C is willing to hide a lot of numeric type casting details about doubles vs floats vs unsigned ints vs chars behind the magic of the "+" character, so maybe you're willing to endure a lot more type-dependent compiler magic than you're letting on here, despite so graciously speaking for many other C programmers. In fact, "p+1" might very well mean "p+4" if p is an int. Or maybe it means "p+32" if p is a FILE (on my compiler). Or maybe it means... Wow! Wait a second! That seems pretty type dependent to me, come to think of it! But that's just my opinion.
Look back; I never said the + operator wasn't type dependent. It clearly is. It's certainly true in C that no matter what, the + operator adds two numbers together. The exact nature of that addition depends on the types of the operands, but the rules for that are dead-simple, and most importantly, aren't extensible; I can't include a header file that will change those simple rules.
i.e. Once you understand how pointer arithmetic works, and you know how C's type promotion scheme works, the meaning of any addition expression is basically evident, and you have a few guarantees about the behavior of the program (for example, I can reasonably expect that my addition won't take more than a couple clock cycles, depending on what kind of casting needs to be done and the like). In languages that support operator overloading, + can literally mean anything.

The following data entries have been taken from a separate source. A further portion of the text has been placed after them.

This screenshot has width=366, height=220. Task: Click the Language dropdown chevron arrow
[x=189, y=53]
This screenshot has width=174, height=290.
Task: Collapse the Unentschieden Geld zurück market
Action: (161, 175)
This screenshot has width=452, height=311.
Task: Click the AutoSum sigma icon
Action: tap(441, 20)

BUT clearly there is a world of difference between saying "it would be nice to have char* + char* as a short hand for string concatenation somehow" - which is roughly what I was saying - versus saying "all operators in a language should be arbitrarily overloadedable", which is roughly how you responded.
Now, I'm not saying there is an obvious way to handle "char* + char" meaningfully or safely in C. But on the other hand,
char stackString = "some literal";
is generally handled in an entirely different fashion from
int myVar = 7;
if both are declared as local stack variables - and C programmers generally have no problem learning that "=" is going to mean something quite special when declaring string literals this way, compared to other data types. Because as you say, it's just one more language rule.
The only real places where I miss operator overloading in C are when dealing with strings in performance non-critical places, any time I'm using 3D vectors, and any time I'm writing matrix math. If those were handled as primitives in the language (and as the string literal example shows, C already does go partway down that road), I'd very happily part with arbitrary operator overloading.
Uh, in what way is that "entirely different" from the int declaration? In both cases, you're just copying a couple words from one place to another, which is what the = operator does. There's nothing "special" about that declaration; we're just writing a pointer into a variable on the stack.
My feeling is that you're uncomfortable with C's treatment of strings because you don't entirely understand the memory model.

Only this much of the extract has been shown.